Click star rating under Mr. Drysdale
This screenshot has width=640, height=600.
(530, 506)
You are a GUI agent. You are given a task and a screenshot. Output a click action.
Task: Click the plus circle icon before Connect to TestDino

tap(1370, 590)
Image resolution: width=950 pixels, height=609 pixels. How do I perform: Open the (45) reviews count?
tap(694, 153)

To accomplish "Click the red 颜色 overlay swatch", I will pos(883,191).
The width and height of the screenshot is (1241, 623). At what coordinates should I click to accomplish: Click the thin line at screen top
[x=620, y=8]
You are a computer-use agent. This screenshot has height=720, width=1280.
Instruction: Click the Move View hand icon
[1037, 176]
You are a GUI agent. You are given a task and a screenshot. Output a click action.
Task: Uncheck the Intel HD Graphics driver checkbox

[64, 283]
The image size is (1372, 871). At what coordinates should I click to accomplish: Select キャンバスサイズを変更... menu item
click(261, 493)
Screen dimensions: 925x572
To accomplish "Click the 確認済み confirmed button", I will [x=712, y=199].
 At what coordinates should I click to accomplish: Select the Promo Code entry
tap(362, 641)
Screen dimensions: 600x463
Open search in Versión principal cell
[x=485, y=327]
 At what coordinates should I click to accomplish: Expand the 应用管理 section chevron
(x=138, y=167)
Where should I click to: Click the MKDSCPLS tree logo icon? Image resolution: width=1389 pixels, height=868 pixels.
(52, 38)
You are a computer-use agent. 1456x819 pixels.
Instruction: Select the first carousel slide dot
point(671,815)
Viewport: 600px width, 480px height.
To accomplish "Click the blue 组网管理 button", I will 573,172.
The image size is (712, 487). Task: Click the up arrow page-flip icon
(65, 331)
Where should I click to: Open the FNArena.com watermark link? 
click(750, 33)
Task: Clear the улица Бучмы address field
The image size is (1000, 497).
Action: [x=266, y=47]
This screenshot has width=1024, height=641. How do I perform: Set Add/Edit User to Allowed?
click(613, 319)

WHAT YOU WILL DO.
Rewrite all of the data above, switching every "At what coordinates should I click to accomplish" to "Where do I click to complete" and leaving every other line and word unchanged.

ANSWER.
Click star rating under Mr. Drysdale
This screenshot has width=640, height=600.
(530, 506)
You are a GUI agent. You are given a task and a screenshot. Output a click action.
Task: Click the plus circle icon before Connect to TestDino

tap(1370, 590)
Image resolution: width=950 pixels, height=609 pixels. How do I perform: Open the (45) reviews count?
tap(694, 153)

To accomplish "Click the red 颜色 overlay swatch", I will pos(883,191).
The width and height of the screenshot is (1241, 623). Where do I click to complete: Click the thin line at screen top
[x=620, y=8]
You are a computer-use agent. This screenshot has height=720, width=1280.
Instruction: Click the Move View hand icon
[1037, 176]
You are a GUI agent. You are given a task and a screenshot. Output a click action.
Task: Uncheck the Intel HD Graphics driver checkbox

[64, 283]
The image size is (1372, 871). Where do I click to complete: Select キャンバスサイズを変更... menu item
click(261, 493)
Screen dimensions: 925x572
To accomplish "Click the 確認済み confirmed button", I will [x=712, y=199].
 Where do I click to complete: Select the Promo Code entry
tap(362, 641)
Screen dimensions: 600x463
Open search in Versión principal cell
[x=485, y=327]
 Where do I click to complete: Expand the 应用管理 section chevron
(x=138, y=167)
Where should I click to: Click the MKDSCPLS tree logo icon? Image resolution: width=1389 pixels, height=868 pixels.
(52, 38)
You are a computer-use agent. 1456x819 pixels.
Instruction: Select the first carousel slide dot
point(671,815)
Viewport: 600px width, 480px height.
To accomplish "Click the blue 组网管理 button", I will 573,172.
The image size is (712, 487). Task: Click the up arrow page-flip icon
(65, 331)
Where should I click to: Open the FNArena.com watermark link? 
click(750, 33)
Task: Clear the улица Бучмы address field
The image size is (1000, 497).
Action: [x=266, y=47]
This screenshot has width=1024, height=641. How do I perform: Set Add/Edit User to Allowed?
click(613, 319)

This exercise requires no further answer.